Brano proposto »
= = = =

L’”Ear training” e cioè l’allenamento dell’orecchio musicale è quella disciplina che affina la capacità di discernere i vari elementi del discorso musicale tramite l’ascolto.

Questi elementi: altezza dei suoni, rapporto tra i suoni, melodie, accordi, progressioni armoniche, scale, modi, ritmo, metro, articolazione, timbro, dinamica etc. vengono affrontati separatamente per permettere lo sviluppo di una memoria uditiva di riferimento.

In genere queste informazioni musicali sono già istintivamente presenti in ognuno di noi. Anche chi non ha conoscenze musicali di nessun tipo è in grado di cantare delle canzoni a memoria, spesso anche in maniera accurata. Sovente capita di trovare strumentisti che suonano “a orecchio” non sapendo leggere la musica. Il che significa che nella nostra memoria queste informazioni musicali sono “immagazzinate” in maniera permanente e facilmente raggiungibile.

= = = =

Dati mostrati »
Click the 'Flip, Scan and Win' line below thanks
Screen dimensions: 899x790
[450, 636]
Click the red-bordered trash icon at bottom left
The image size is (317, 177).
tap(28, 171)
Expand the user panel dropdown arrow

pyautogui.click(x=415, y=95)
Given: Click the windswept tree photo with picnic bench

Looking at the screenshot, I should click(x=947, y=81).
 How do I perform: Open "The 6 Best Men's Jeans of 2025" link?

= = = =

Sfida 1 » Secondo il brano sull'allenamento dell'orecchio musicale, che cosa sa fare anche chi non ha conoscenze musicali di nessun tipo?
Sfida 2 » In base al brano sull'ear training, spiega perché i diversi elementi del discorso musicale vengono affrontati separatamente.
Sfida 3 » Scrivi il seguito del brano sull'allenamento dell'orecchio musicale, a partire dalla sua ultima frase.
I record non hanno alcun legame con il brano.

Soluzione esercizio 1 » Sa cantare canzoni a memoria, spesso anche in maniera accurata.

Soluzione esercizio 2 » Vengono affrontati separatamente per permettere lo sviluppo di una memoria uditiva di riferimento.

Soluzione esercizio 3 »
L’Ear training quindi permette un miglior tuning di questo sistema già esistente in modo che sia funzionale a chi vuol affrontare seriamente lo studio della musica.

Lo studio dell’”ear training” allena lo studente a riconoscere ad orecchio “cosa sta succedendo” in un brano musicale: dalle componenti più istintivamente riconoscibili come il timbro (chi non saprebbe distinguere il suono di un pianoforte dal suono di una tromba?) alle componenti meno immediate come riconoscere le note che compongono una melodia, gli accordi che l’accompagnano etc.

L’allenamento avviene progressivamente per esempio iniziando con semplici relazioni di due suoni (intervalli), con brevi melodie (sequenze di più suoni con un’idea tematica identificabile) o, per far riferimento al ritmo, si inizia identificando le cellule ritmiche elementari ed i metri più comuni intensificandone via via le complessità.

Utilizza l’orecchio relativo e cioè la capacità di riconoscere i rapporti tra i suoni indipendentemente dalla loro altezza assoluta che, a differenza dell’orecchio assoluto (che invece identifica esattamente l’altezza assoluta del suono e quindi il nome della nota) è più agevolmente affrontabile.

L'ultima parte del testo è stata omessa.